Ben Ari's UAG and IAG Blog

Plenty of useful and fun info on UAG, Microsoft's remote access and reverse-proxy product.

Ain’t nuthin regular about regular expression!

Ain’t nuthin regular about regular expression!

  • Comments 1
  • Likes

One of the wonderful things about UAG is its ability to accept many of its configuration options using wildcards. This means, for example, that if an application you are publishing uses 10 different servers, you may be able to key in one expression that describes all of them, rather than having to feed in all the server names manually. This is also useful when you want to define access rules to your applications, and can define access to a complex, multi-URL application with just one or a few expressions, rather than having to type-in all possible URLs and variations.

To accomplish that, UAG supports the “Regular Expression” text-matching mechanism, also called RegEx for short.

Regular Expression is a part of Computer Science, and has been around for a long time. Many systems and development environment are built to use it, and it has been making life easier for everyone. Many of UAG’s configuration options are set to accept input formatted using the Regular Expression formatting. For example, when you publish an application, you may describe the name of the server using a regular expression:

clip_image002

Naturally, not every text field in UAG allows this, but many of them do. Here are a few examples:

1. Search and replace using content types

2. Server and URLs for skip/do not skip body parsing

3. Global URL Character rules

4. URL identification for Download, upload, restricted zone and ignore requests in timeout calculations

5. URLs and URL parameters in the URL set configuration

6. Most configurations done in XML files, like the Application Wrapper configuration

To be able to use RegEx, you would need to understand it’s formatting, and that may not be so simple. Being as old as it is, it’s extremely well documented, but not every product implements all the RegEx options exactly the same. Naturally, the basic things are common to all implementations, but some of the more complex structures may be different, or not implemented at all with UAG’s RegEx library.

Before I go into the actual formatting of RegEx, let’s discuss the process of using it. 1st, you need to understand the commonalities in your data set, so you can clearly define the wildcard.

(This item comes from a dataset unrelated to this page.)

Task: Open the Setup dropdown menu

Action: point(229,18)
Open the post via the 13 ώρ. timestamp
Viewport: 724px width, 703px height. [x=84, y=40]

For example, let’s say your servers are:

- Engineering001

- Engineering002

- EngDB01

- EngDB2

Would you be able to describe all four in one expression in plain English? Not so sure…but that would be a good starting point. In this example, all servers begin with “eng”, with a middle-string of “ineering” or “DB”, and ending with either one, two or three digits. If you needed to define just the 1st two, it would be simpler, of course…all servers begin with Engineering00, and ending with one character that is either 1 or 2. RegEx does allow you to cover either the two servers, or all four, but will require a more complex expression to cover the four.

The next step is to pull up the RegEx documentation (some links at the bottom of the post), and be creative. At the most basic level, you could just list all 4 with pipes (Engineering001|Engineering002|EngDB01|EngDB2), but you would probably want to get a little cleverer. Naturally, the more servers you have, the harder this becomes, and unfortunately, there’s no magic trick to solve this for you…just experience and brainstorming.

The last step, once you have your mind around this, is to validate the expression. For this, there are websites like http://tools.netshiftmedia.com/regexlibrary/ (more links at the bottom of the post). Here, you feed in your regular expression, and the name of the string it’s supposed to match (your server names, in our example), and it will light up in green if it matches, and red if it doesn’t. In our case, you would feed in the server names, one-by-one, and hope to get a green for all of them. If one comes back RED, it means your expression is not matching it, so you need to go back to the drawing board.

The basic concept of Regular Expression is the NON-LITERALS. These are characters that can be used within the expression as “commands”. For example, the most common non-literal is the dot (.), which means “any single character”. If you are familiar with DOS wildcards, this is equivalent to the question-mark character, where “dir file?.txt” would show any file that starts with the word ‘file’ and has one additional character in the name. To clear a common mistake…this is NOT like the asterisk character in DOS, which is for a string of any length. If we go back to our example from before, than you could describe the 2 first servers using “Engineering00.”, because both the 1 and 2 are covered by that dot. For that matter, you could also use “Engineering0..”, “Engineering…”, “Eng.……….”, or if you’re really crazy, even “……….….”. Yup, that’s fourteen dots, and that’s not a good idea. Think of a reason why?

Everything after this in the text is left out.